▶ _Exercise brief_: Your output should be exactly the lines from the one containing "Instruction: Toggle the" through the last line of the listing, and nothing else. Pictures stay out.

▶ _Data shown_:
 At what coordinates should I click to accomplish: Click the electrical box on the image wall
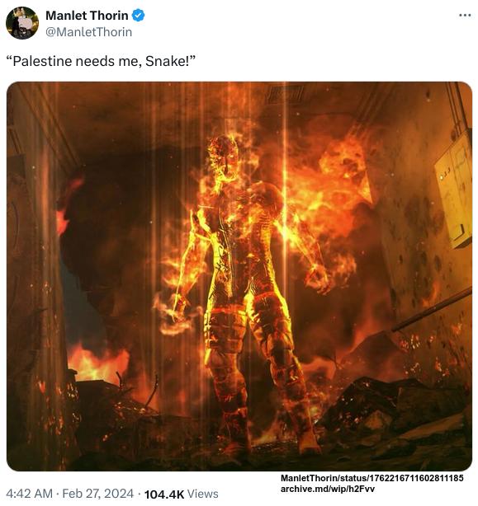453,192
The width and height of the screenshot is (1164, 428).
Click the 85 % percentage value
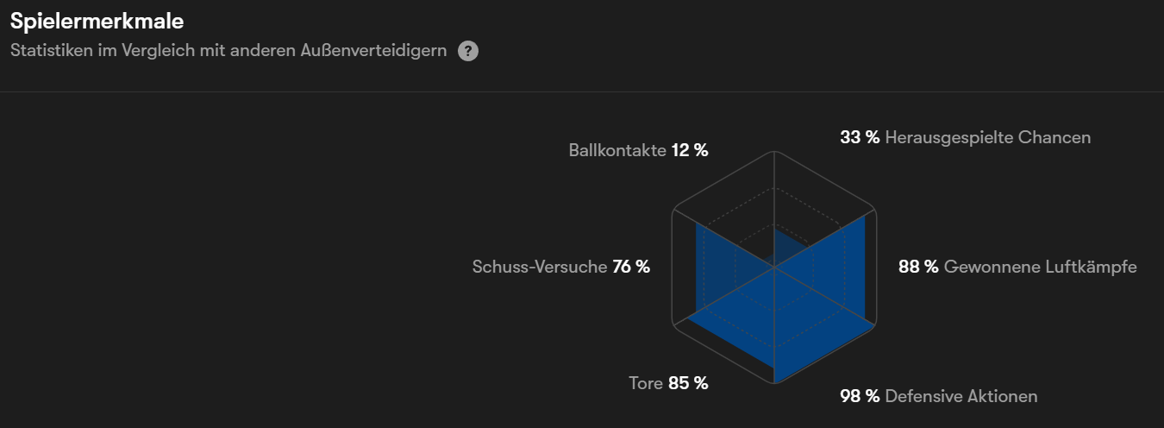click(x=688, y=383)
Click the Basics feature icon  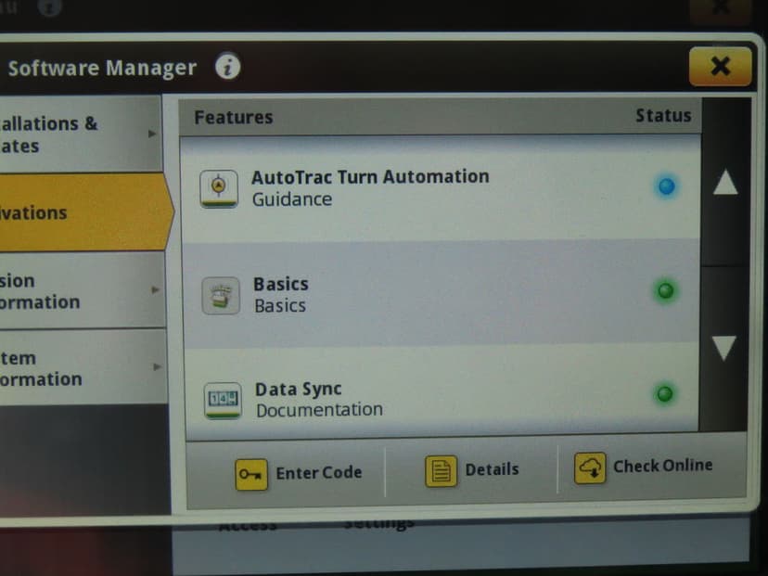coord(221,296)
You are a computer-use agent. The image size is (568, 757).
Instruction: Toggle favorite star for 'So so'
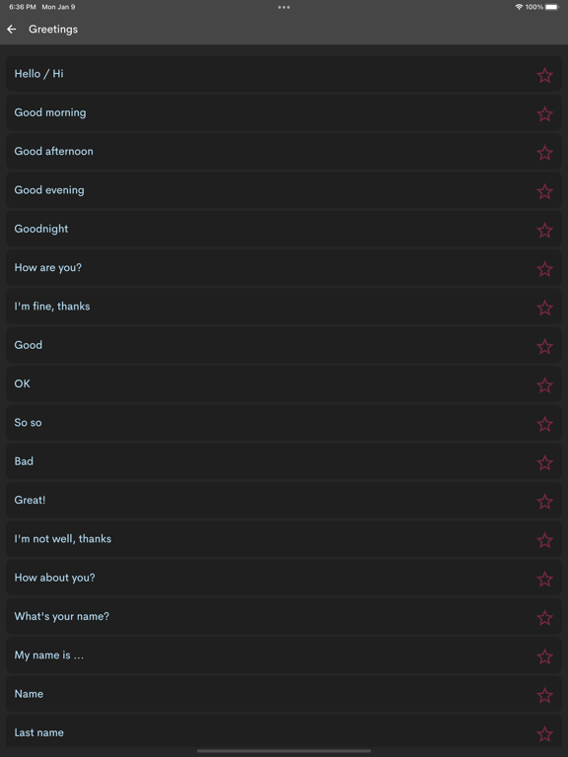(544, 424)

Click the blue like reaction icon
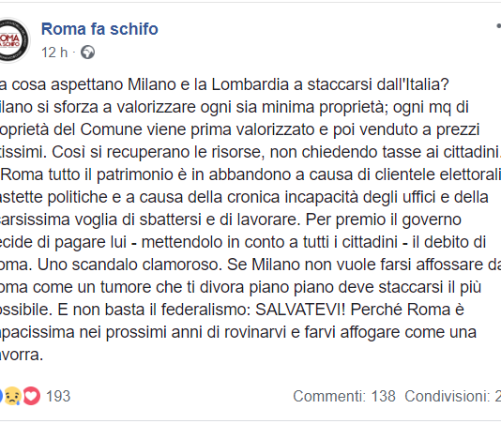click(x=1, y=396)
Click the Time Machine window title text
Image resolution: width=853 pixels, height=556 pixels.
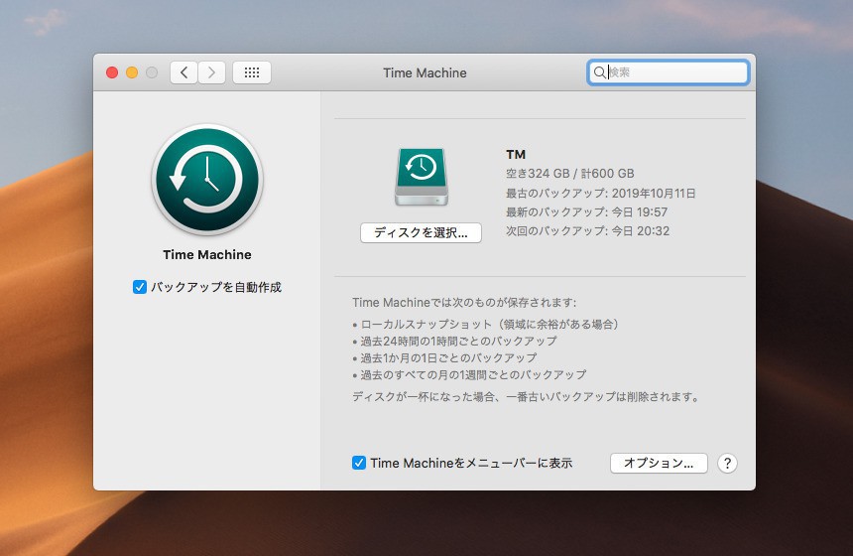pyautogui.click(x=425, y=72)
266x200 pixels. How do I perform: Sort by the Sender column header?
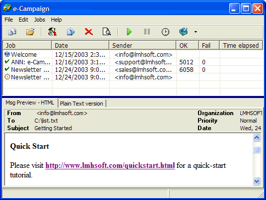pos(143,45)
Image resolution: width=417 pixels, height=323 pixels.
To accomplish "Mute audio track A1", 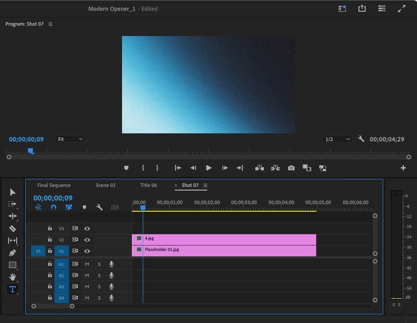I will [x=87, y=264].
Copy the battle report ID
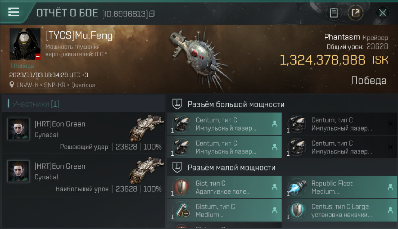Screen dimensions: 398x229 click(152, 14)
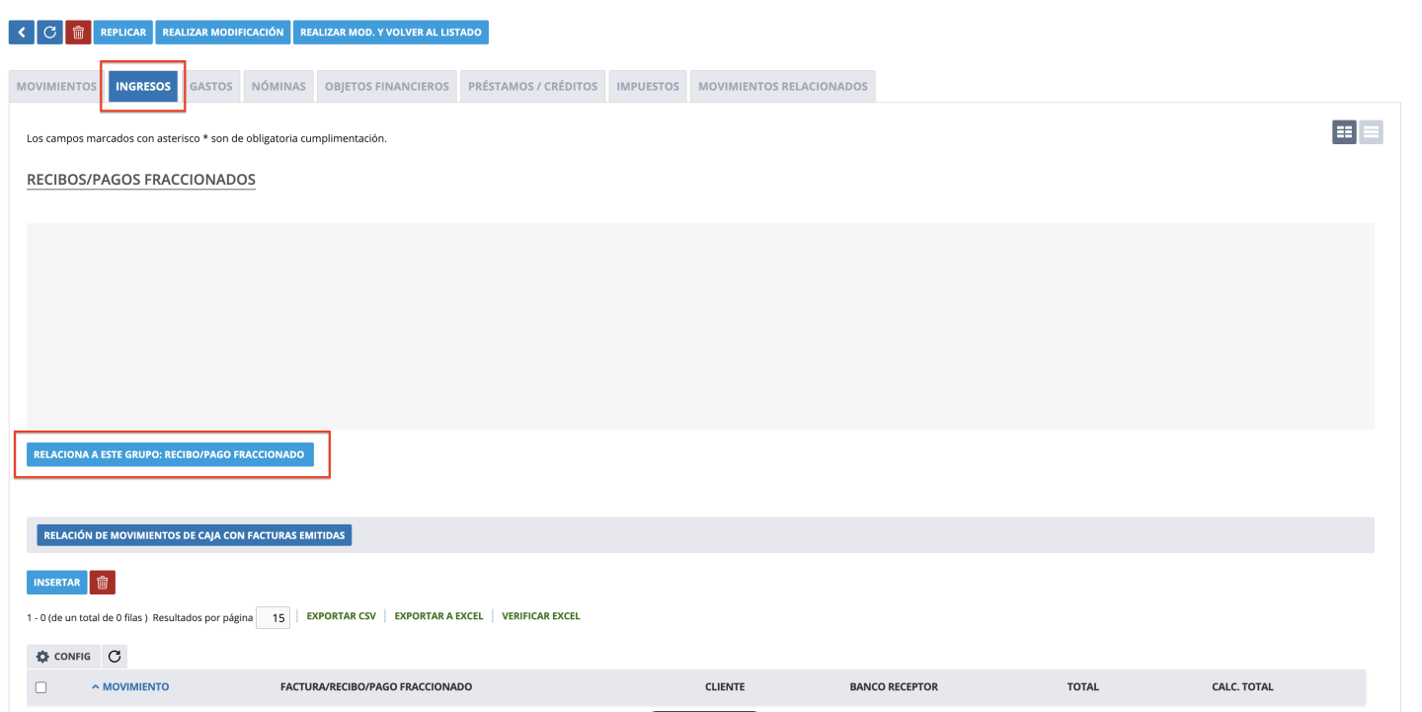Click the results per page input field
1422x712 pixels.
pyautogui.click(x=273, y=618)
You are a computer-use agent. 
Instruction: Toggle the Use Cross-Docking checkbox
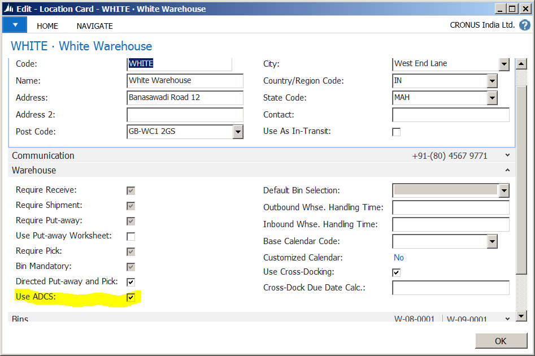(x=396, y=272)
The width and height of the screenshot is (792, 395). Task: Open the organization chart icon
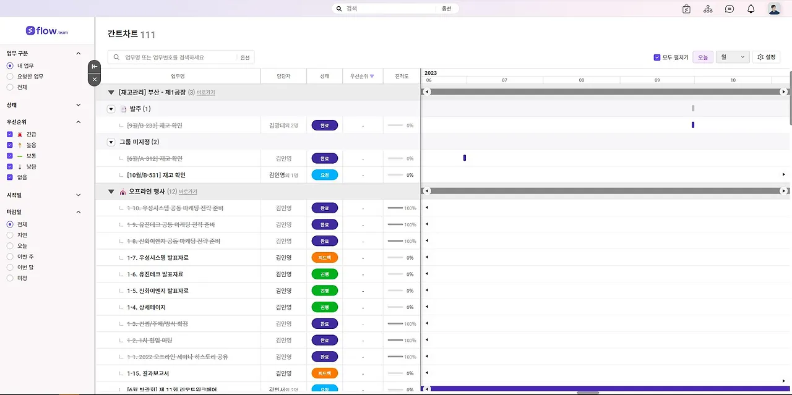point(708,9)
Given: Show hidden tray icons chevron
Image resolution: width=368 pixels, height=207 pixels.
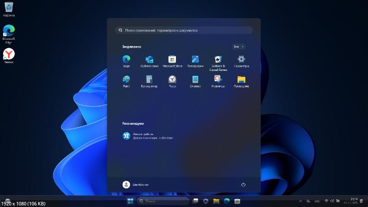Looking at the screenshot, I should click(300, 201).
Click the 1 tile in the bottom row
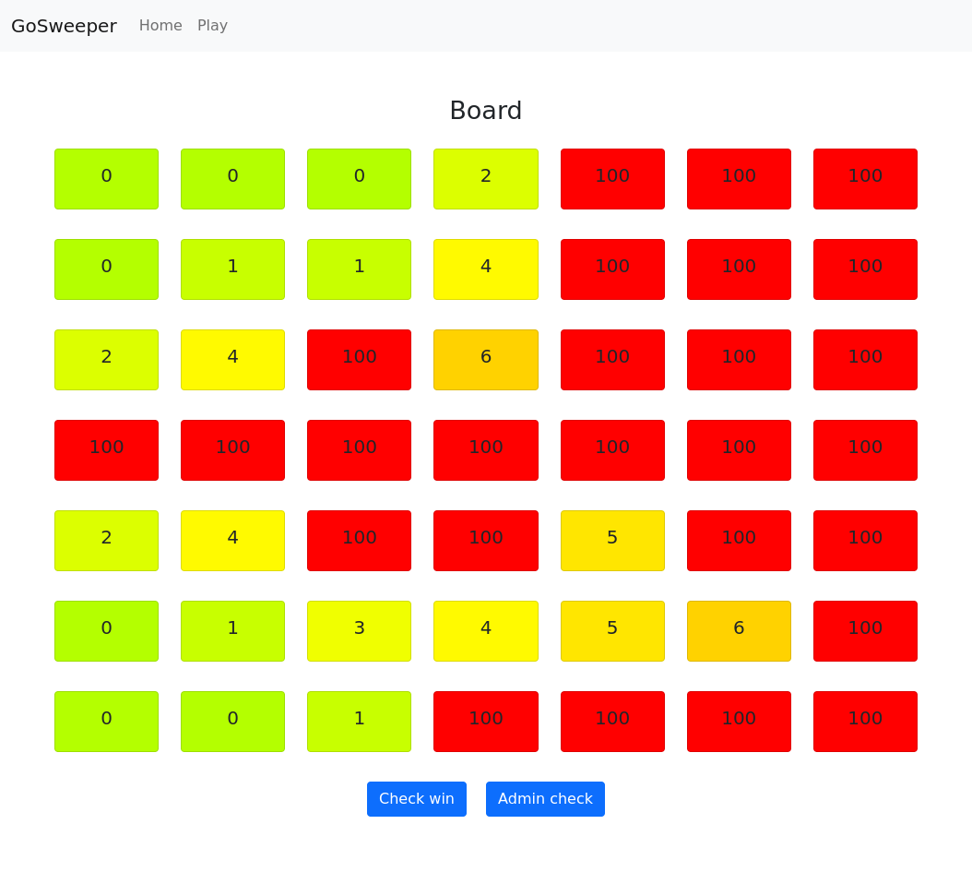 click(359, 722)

▶ _Answer section_:
Instruction: Toggle the Use Cross-Docking checkbox
(x=396, y=272)
The width and height of the screenshot is (792, 395). Task: Open the organization chart icon
point(708,9)
Given: Show hidden tray icons chevron
Image resolution: width=368 pixels, height=207 pixels.
Looking at the screenshot, I should click(300, 201).
Click the 1 tile in the bottom row
 click(359, 722)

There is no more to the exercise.